Task item:
Continue the passage on Kafka's "The Burrow" from the point where it stops.

Passage provided:
THOUGH UNFINISHED, the most necessary Kafka masterpiece today—as we slowly sort through where we’ve been for the past year or so—is surely “Der Bau,” first translated into English by Edwin and Willa Muir as “The Burrow.” Told from the point of view of a burrowing animal, what Herbert Blau has called the tale’s “manic intensity” is focused—as its original title suggests—on construction. In the seventies, Blau’s experimental troupe KRAKEN staged the story as a frenetic, constant work of building, or “burrowing,” and the latter word quickly became a term of art for his actors.

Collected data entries
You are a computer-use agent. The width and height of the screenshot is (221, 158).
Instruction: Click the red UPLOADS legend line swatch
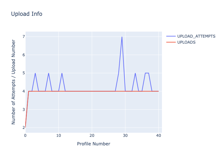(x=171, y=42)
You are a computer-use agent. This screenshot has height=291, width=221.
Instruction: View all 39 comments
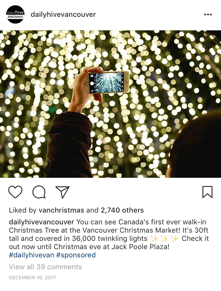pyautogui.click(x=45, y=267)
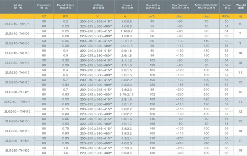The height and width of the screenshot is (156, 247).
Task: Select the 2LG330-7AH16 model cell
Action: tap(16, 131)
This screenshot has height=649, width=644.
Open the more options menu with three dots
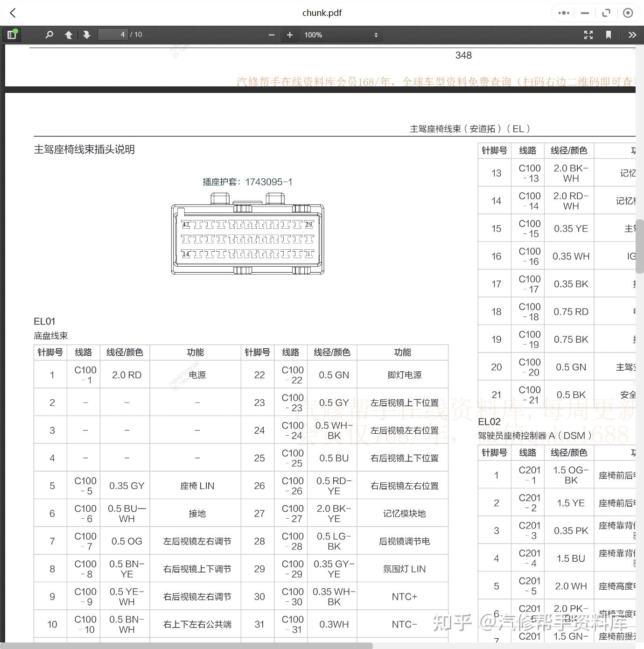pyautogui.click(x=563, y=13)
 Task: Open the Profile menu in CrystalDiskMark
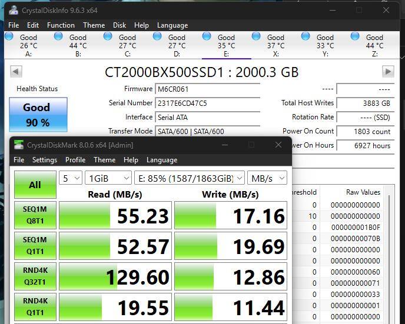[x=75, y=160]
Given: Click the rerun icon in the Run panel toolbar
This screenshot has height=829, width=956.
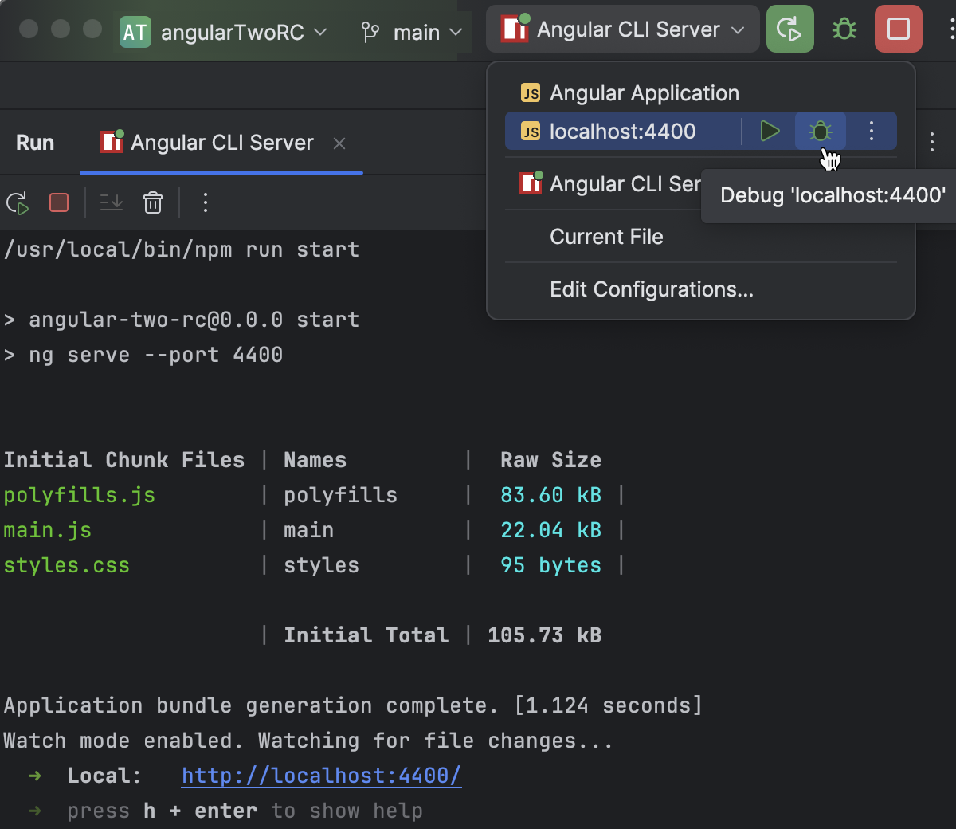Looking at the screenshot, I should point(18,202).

Result below:
No one could miss how Kafka’s tale speaks to our plague year: “the most beautiful thing about my burrow is the stillness. Of course, that is deceptive. At any moment it may be shattered and then all will be over.” Isolation, gnawing worries, the obsession with (or invention of) enemies, the irrepressible drive to create, or destroy—what doesn’t sound familiar? Yet for Blau, the true moral of the story lies in what it teaches us about building—that everything essential begins within. Remember, the German master also argued that “If it had been possible to build the Tower of Babel without ascending it, the work would have been permitted.”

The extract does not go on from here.